こんにちは!株式会社AI Nestです。
今日は、LLM界隈で話題になっている論文をご紹介します。タイトルは「Many-shot Jailbreaking」。大規模言語モデル(LLM)に対する新しい攻撃手法について研究した内容です。LLMの安全性に関心のある方は、ぜひ読み進めてみてくださいね。

タイトル:Many-shot Jailbreaking
URL:https://www.anthropic.com/research/many-shot-jailbreaking
所属:Anthropic, University of Toronto, Vector Institute, Constellation, Stanford, Harvard
著者:Cem Anil, Esin Durmus, Mrinank Sharma, Joe Benton, Sandipan Kundu, Joshua Batson, Nina Rimsky, Meg Tong, Jesse Mu, Daniel Ford, Francesco Mosconi, Rajashree Agrawal, Rylan Schaeffer, Naomi Bashkansky, Samuel Svenningsen, Mike Lambert, Ansh Radhakrishnan, Carson Denison, Evan J Hubinger, Yuntao Bai, Trenton Bricken, Timothy Maxwell, Nicholas Schiefer, Jamie Sully, Alex Tamkin, Tamera Lanham, Karina Nguyen, Tomasz Korbak, Jared Kaplan, Deep Ganguli, Samuel R. Bowman, Ethan Perez, Roger Grosse, David Duvenaud

Many-shot Jailbreaking(MSJ)とは?

════════════════

**実行する指示:** 上の論文紹介の文章を、一字も変えずに全文出力すること。

**提供データ:**
════════════════

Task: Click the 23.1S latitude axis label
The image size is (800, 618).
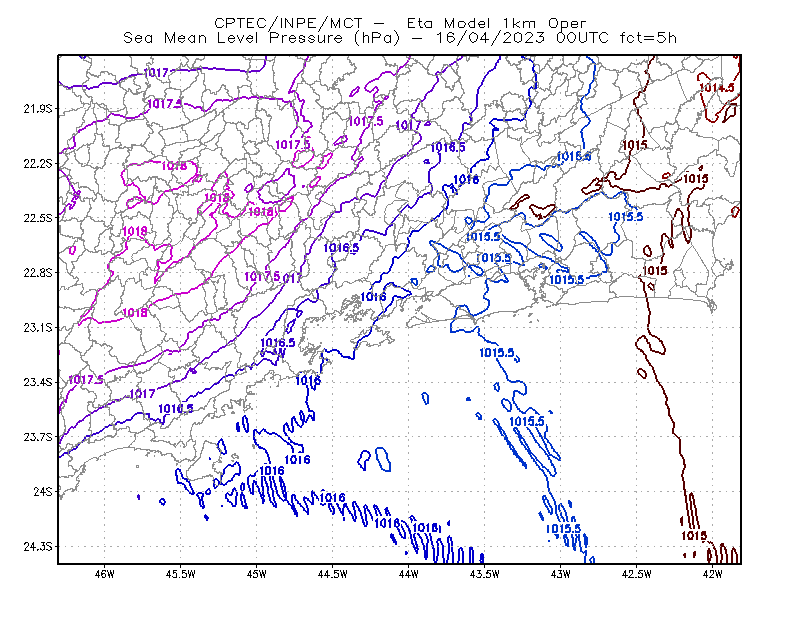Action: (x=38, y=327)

════════════════

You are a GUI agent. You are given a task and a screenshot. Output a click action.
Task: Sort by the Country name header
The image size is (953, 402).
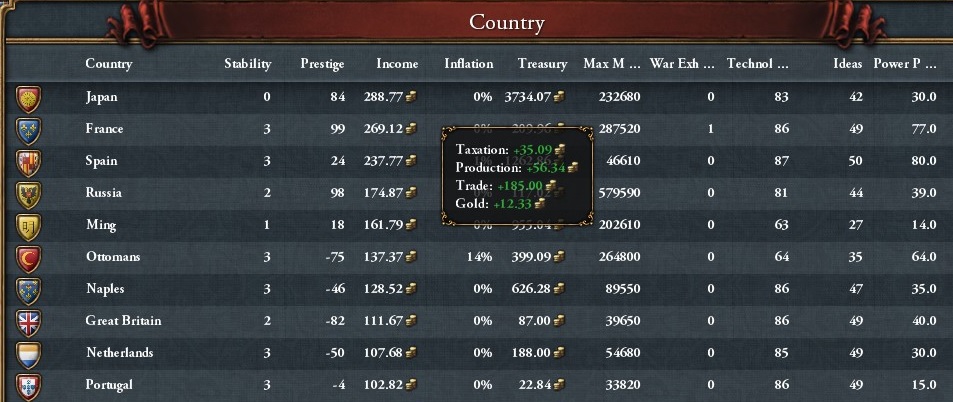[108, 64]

════════════════

**課題の解答:**
こんにちは!株式会社AI Nestです。
今日は、LLM界隈で話題になっている論文をご紹介します。タイトルは「Many-shot Jailbreaking」。大規模言語モデル(LLM)に対する新しい攻撃手法について研究した内容です。LLMの安全性に関心のある方は、ぜひ読み進めてみてくださいね。

タイトル:Many-shot Jailbreaking
URL:https://www.anthropic.com/research/many-shot-jailbreaking
所属:Anthropic, University of Toronto, Vector Institute, Constellation, Stanford, Harvard
著者:Cem Anil, Esin Durmus, Mrinank Sharma, Joe Benton, Sandipan Kundu, Joshua Batson, Nina Rimsky, Meg Tong, Jesse Mu, Daniel Ford, Francesco Mosconi, Rajashree Agrawal, Rylan Schaeffer, Naomi Bashkansky, Samuel Svenningsen, Mike Lambert, Ansh Radhakrishnan, Carson Denison, Evan J Hubinger, Yuntao Bai, Trenton Bricken, Timothy Maxwell, Nicholas Schiefer, Jamie Sully, Alex Tamkin, Tamera Lanham, Karina Nguyen, Tomasz Korbak, Jared Kaplan, Deep Ganguli, Samuel R. Bowman, Ethan Perez, Roger Grosse, David Duvenaud

Many-shot Jailbreaking(MSJ)とは?